Banks have bemoaned Zimbabwe’s high country risk, saying this levies an additional premium on the cost of funds, making the country more expensive.
IMF Zimbabwe head Christian Beddies said on September 21 that the Fund could resume funding to the southern African country in 2016, should the arrears clearance plan be implemented successfully.
Zimbabwe last received funding from the IMF in 1999. The IMF in February 2010 restored Zimbabwe’s voting rights after a seven-year suspension.
Chinamasa said Zimbabwe needed a consistent growth rate of 10 percent per annum for at least 10 years to catch up with regional peers.
“That is why we are concentrating on fixing the policy framework, that is why we are focusing on the ease of doing business,” he said, adding that the country had jumped 16 percentage points on the index.

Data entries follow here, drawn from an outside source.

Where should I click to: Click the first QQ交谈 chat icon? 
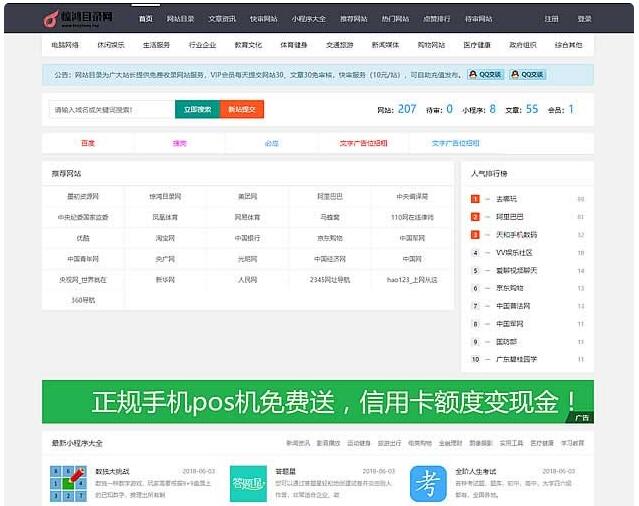point(486,74)
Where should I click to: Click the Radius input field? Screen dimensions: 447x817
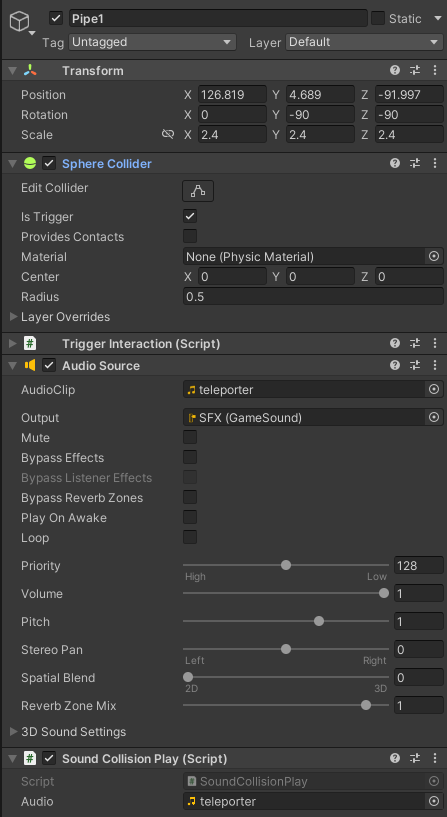tap(313, 296)
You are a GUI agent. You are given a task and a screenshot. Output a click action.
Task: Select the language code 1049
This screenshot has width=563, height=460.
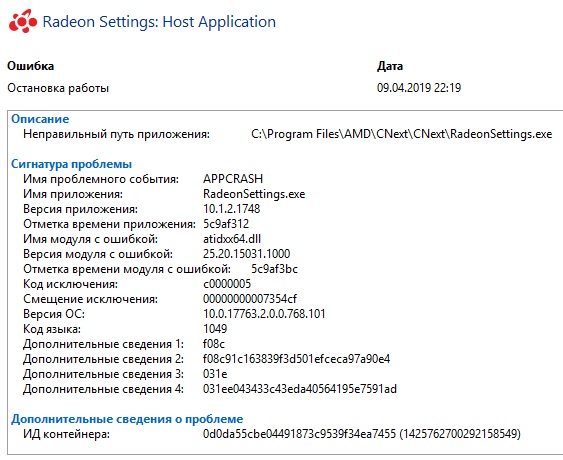pyautogui.click(x=215, y=329)

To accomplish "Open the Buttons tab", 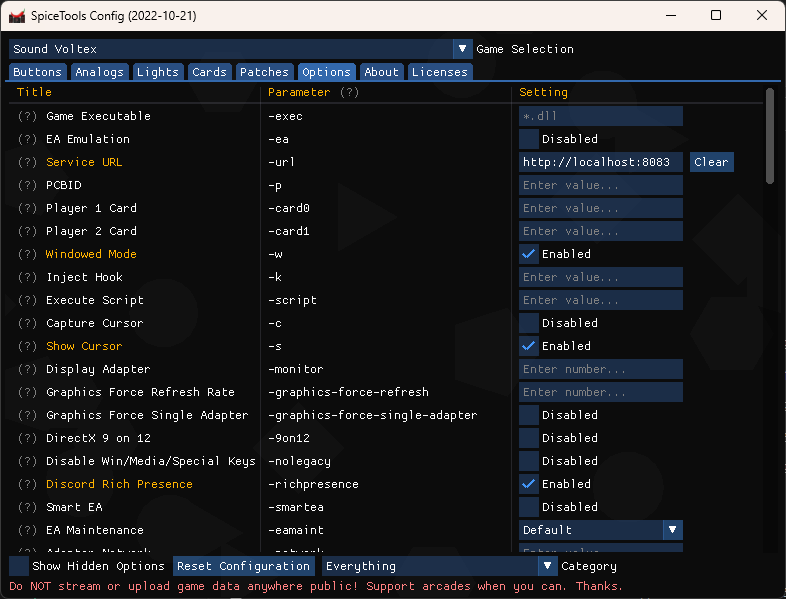I will [x=38, y=72].
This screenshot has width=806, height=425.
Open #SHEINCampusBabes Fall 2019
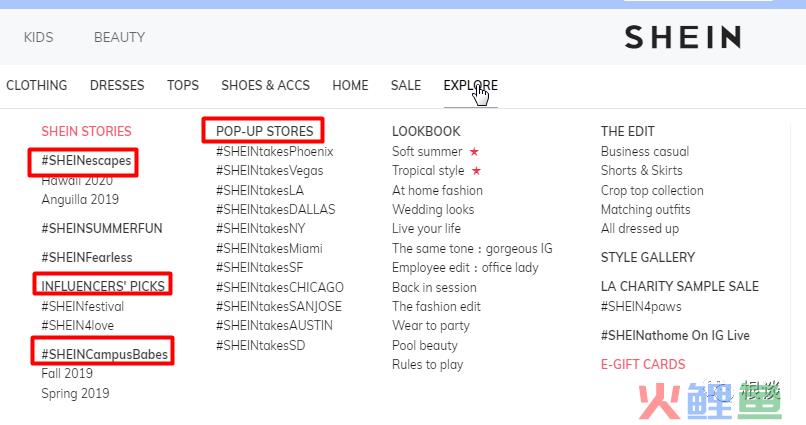[67, 373]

Efficiency at points of entry, particularly Beitbridge border post would be a key priority in 2016. The minister said corruption was now endemic and not easy to tackle but will focus on forms of corruption that are damaging to the economy.
Chinamasa, whose tenure at Treasury has transformed him from a hawkish member of President Robert Mugabe’s Cabinet to a sharp-elbowed reformer, today also made an impassioned plea for foreign capital to be embraced, regardless of where it came from.
While Mugabe has championed a ‘Look East’ policy on investment, eschewing his erstwhile western backers while courting China, India and Russia for investment and aid, Chinamasa has brushed off criticism from some of his Cabinet colleagues over his re-engagement with multilateral lenders, especially the IMF.
“Let’s depoliticize economic issues. Let’s look at investors as investors, not where they are coming from. We should change our attitudes and welcome foreign capital,” Chinamasa said.
Zimbabwe has fallen behind regional peers, Botswana, Zambia and Mozambique, in terms of foreign direct investment flows. Zimbabwe’s FDI inflows amounted to $1.7 billion over the period 1980 to 2013, whereas, Zambia and Mozambique received $7.7 billion and $15.8 billion, respectively.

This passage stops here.